▸ **Instructions to follow**
Give the data again exactly as written, without any of its pictures.

-- Records provided follows --

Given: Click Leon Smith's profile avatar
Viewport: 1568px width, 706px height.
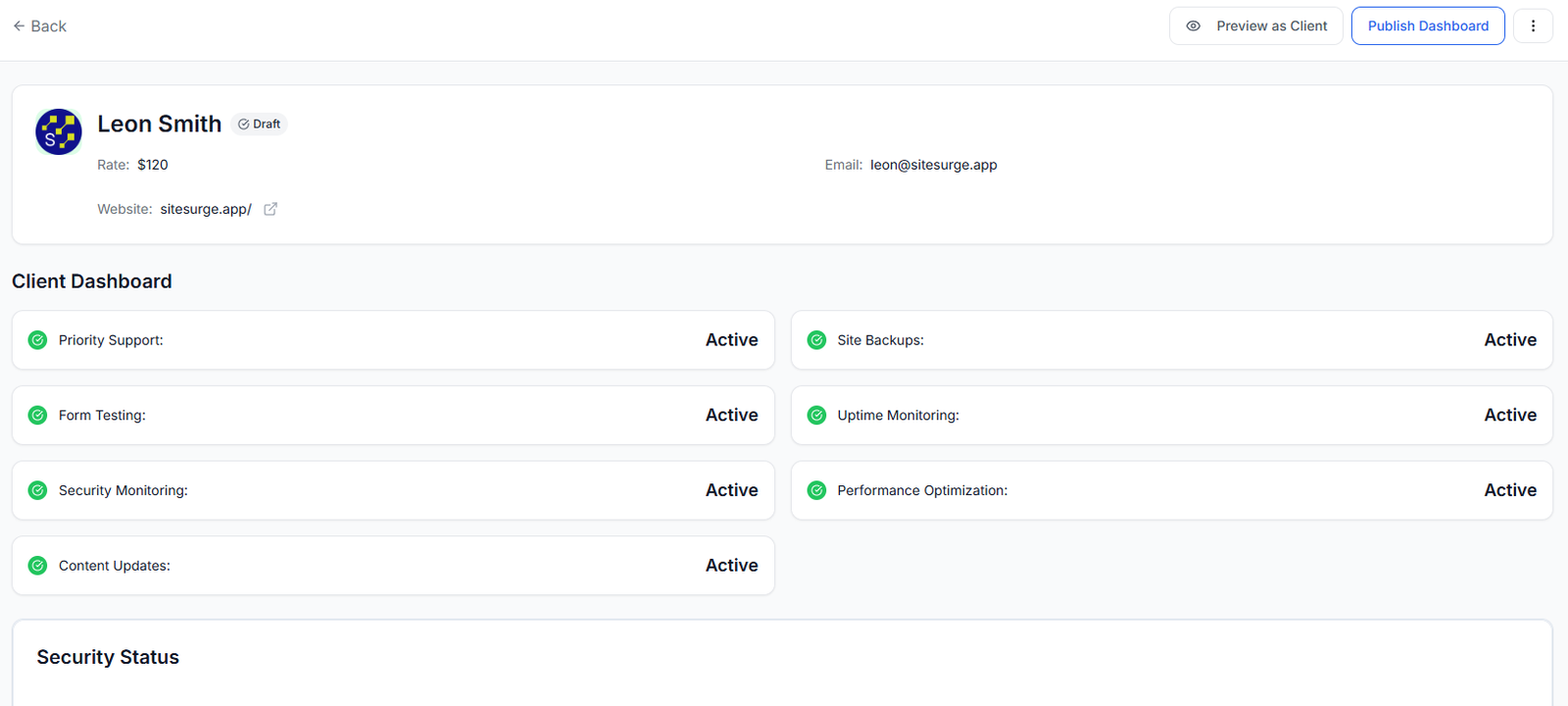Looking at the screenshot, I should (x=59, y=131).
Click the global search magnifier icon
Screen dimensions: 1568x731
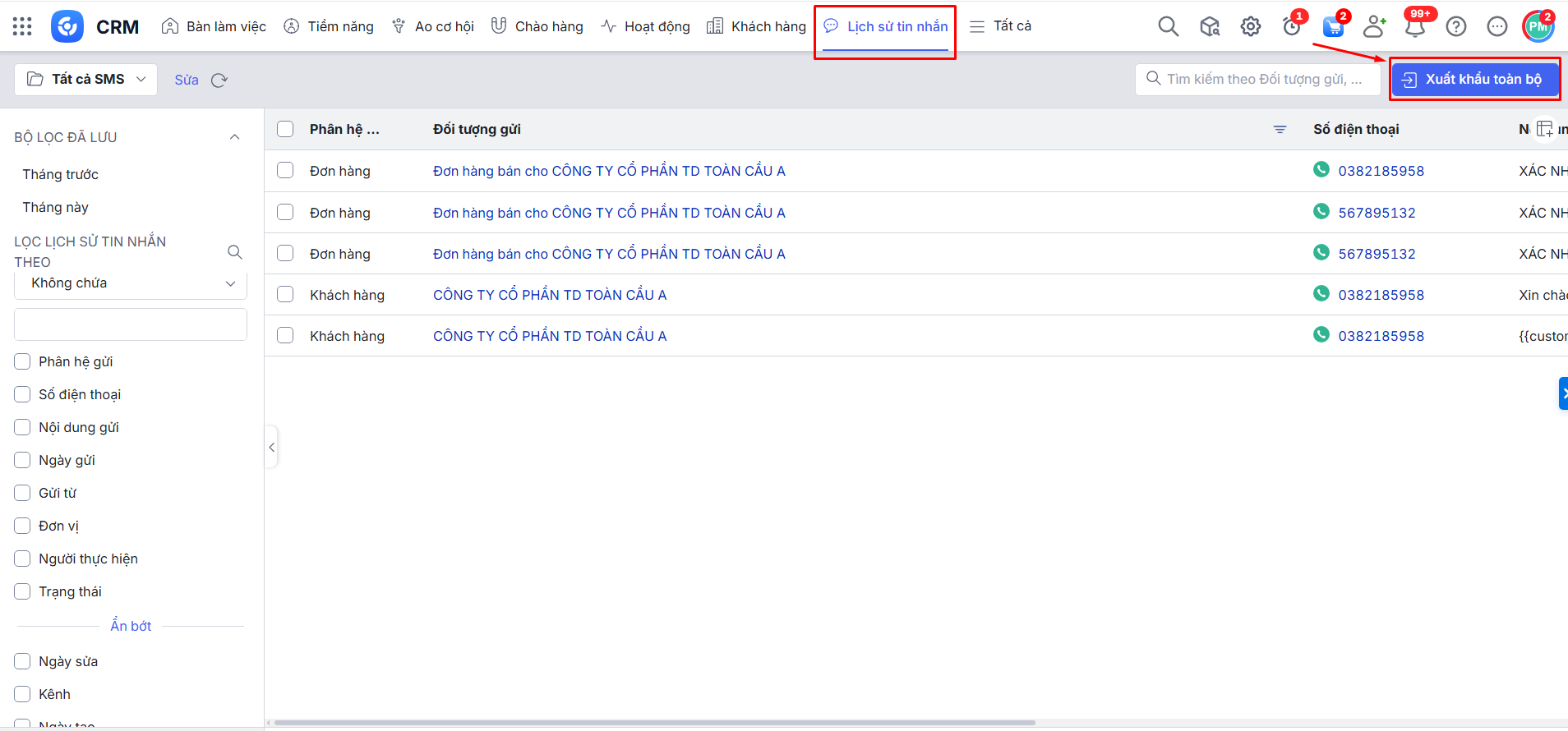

-- Records provided concluded --

▸ **Result of this task**
Given: Click Leon Smith's profile avatar
Viewport: 1568px width, 706px height.
Looking at the screenshot, I should (x=59, y=131).
Click the global search magnifier icon
Screen dimensions: 1568x731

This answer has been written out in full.